Book of Bad Decisions, the latest album by Maryland band Clutch, rocks so hard it’s exhausting. Book is fifteen tracks of non-stop fist-pumping, head-banging, foot-stomping, genre-defining hard rock, including at least two of the best songs of the year, hands-down.
Those songs are “In Walks Barbarella” and “How To Shake Hands”. “Hands”, the first single off Book, is a fun send-off on American elections, in which singer Neil Fallon details what he’d do if elected president.

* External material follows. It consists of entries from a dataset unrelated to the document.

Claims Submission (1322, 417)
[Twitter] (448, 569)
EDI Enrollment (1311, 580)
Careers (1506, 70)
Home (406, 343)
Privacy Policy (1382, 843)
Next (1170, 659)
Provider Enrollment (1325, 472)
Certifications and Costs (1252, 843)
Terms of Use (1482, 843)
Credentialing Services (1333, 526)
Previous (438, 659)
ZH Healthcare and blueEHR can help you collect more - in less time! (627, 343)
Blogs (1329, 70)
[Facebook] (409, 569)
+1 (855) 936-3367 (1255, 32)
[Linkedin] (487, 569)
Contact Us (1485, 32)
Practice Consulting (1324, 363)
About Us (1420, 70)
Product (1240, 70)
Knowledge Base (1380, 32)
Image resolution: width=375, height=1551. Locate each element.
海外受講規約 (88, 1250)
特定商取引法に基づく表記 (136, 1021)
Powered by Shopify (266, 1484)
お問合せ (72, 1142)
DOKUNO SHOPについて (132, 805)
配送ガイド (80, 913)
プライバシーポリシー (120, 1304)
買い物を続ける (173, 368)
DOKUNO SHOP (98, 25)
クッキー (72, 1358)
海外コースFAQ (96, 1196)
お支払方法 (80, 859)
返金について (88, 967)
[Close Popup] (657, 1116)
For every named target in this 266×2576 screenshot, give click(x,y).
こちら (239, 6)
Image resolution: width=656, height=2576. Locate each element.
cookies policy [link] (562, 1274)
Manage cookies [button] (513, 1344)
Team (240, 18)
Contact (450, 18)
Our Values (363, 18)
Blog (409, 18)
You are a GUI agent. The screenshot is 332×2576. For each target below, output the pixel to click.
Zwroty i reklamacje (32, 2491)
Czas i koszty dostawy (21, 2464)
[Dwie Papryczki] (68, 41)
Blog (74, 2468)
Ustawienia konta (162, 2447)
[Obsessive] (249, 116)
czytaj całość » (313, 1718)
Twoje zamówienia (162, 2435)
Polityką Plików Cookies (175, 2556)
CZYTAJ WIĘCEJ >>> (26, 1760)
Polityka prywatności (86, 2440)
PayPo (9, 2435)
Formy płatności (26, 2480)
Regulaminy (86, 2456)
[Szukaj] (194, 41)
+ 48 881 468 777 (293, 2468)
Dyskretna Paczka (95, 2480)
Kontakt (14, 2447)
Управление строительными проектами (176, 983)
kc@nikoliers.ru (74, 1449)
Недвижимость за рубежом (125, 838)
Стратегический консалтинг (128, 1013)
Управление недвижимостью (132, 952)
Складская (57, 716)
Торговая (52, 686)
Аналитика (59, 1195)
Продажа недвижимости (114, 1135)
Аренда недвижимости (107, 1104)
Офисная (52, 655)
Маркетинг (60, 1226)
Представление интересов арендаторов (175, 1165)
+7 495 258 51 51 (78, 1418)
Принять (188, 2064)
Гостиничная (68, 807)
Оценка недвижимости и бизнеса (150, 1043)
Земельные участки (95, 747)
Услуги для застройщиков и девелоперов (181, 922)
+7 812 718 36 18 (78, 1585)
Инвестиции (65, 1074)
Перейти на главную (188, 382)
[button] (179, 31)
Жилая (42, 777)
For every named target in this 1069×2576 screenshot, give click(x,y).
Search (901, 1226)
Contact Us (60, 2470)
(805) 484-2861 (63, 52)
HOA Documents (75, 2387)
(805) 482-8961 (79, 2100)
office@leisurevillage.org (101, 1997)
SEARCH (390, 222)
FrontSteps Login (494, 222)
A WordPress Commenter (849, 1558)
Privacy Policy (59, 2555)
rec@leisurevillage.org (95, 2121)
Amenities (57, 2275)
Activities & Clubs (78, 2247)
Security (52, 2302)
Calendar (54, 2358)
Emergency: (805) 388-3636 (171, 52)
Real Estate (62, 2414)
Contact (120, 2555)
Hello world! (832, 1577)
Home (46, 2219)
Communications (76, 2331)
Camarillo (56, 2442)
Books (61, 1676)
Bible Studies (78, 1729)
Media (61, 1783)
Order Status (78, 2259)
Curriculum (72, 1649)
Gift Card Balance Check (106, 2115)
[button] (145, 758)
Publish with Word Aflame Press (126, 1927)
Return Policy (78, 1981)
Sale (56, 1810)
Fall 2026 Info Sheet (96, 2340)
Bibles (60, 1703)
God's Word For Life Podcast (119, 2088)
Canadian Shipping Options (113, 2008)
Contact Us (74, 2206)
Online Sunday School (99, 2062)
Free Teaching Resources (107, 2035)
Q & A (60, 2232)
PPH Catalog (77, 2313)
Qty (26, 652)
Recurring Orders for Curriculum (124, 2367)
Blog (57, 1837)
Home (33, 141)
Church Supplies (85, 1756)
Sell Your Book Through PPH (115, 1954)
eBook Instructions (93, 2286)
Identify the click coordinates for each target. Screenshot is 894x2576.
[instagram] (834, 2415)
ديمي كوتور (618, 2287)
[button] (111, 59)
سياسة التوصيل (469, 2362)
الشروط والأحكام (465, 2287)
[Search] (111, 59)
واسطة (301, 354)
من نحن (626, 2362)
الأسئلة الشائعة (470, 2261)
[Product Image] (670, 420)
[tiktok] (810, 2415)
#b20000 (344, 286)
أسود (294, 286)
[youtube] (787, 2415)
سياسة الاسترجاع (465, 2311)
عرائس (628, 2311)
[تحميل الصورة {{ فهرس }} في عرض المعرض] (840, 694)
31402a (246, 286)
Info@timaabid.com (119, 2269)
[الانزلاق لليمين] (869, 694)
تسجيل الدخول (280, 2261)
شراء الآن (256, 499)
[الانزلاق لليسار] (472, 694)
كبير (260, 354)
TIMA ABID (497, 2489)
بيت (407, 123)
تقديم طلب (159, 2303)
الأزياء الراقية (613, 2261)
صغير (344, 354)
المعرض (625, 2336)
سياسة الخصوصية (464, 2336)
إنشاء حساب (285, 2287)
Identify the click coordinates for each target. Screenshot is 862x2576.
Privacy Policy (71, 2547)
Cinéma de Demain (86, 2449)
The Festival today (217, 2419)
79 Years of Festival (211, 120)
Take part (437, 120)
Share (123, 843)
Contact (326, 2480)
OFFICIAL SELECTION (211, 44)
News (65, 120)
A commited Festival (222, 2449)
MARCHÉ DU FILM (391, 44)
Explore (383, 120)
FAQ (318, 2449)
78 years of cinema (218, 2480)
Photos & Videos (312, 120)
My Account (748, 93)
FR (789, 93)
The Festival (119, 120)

It’s all pretty tongue-in-cheek, including lines like “first thing I’m gonna do is disclose all those UFOs”, and “put Jimi Hendrix on the $20 bill”. A few more serious lines do sneak through – “I’m ready to give the people what they want, and what they want is straight-talk, and no jive” seems relevant. Musically, “Hands” is a short, fast song that’s mostly chorus. The chorus happens to be the catchiest guitar/drum riff on the album, so “Hands” is a real blast to listen to.
“Barbarella” proudly declares itself “weaponized funk”. “Barbarella” has all the energy of “Hands”, channeled through a bombastic brass section and contextualized with alien-conspiracy-themed lyrics. The real stars of “Barbarella” are session musicians Roy Agee, Kevin Gatzke, and Vinnie Ciesielski on trombones, saxophones, and trumpet respectively. The brass trio lends “Barbarella” a personality wholely unlike anything else on the album.
Other tracks on the album mix what’s comfortable with
uncharted territory for the band. Book
adds “Emily Dickinson”, “H.B. Is In Control”, and “Weird Times” to the list of
absolute bangers the band can pull out at concerts. There’s also “Lorelei”, the
obligatory ballad, which is, refreshingly, closer to doom-rock than wistful
power-pop.
On the more musically interesting side, there’s “Ghoul Wrangler”, “Vision Quest”,
and album opener “Give Me the Keys”. “Ghoul Wrangler” is mostly a great
blues-metal song, but really lets percussionist Mike Dillon shine with some
great drum fills and a reversed drum lick about halfway through the song.
Vision Quest” features guest pianist Chris Brooks doing his best Jerry Lee
Lewis impression. Guitarist Tim Sult also gets some good moments here with the
album’s standout solo.
“Keys” starts off with a cool acoustic guitar lead, and some glitchy keyboards,
before launching into a kickass electric riff backed by downright primal
drumming.
And yet, Book is all killer, no filler. If anything, Book has too much killer. Near the end of Book’s hour-long runtime, I found myself jumping back and forth between songs so often I’m not sure I’ve actually listened to the whole thing in order. For similar reasons, certain songs that would be the best song on a lesser album – “Paper & Strife”, for instance – end up standing out less simply because they come too late in the album, following “Barbarella”, “Hands”, “Emily Dickinson”, etc.
Book is easily among the best albums of the year and in Clutch’s discography. Whatever the titular “Bad Decisions” were, I couldn’t find them on this album.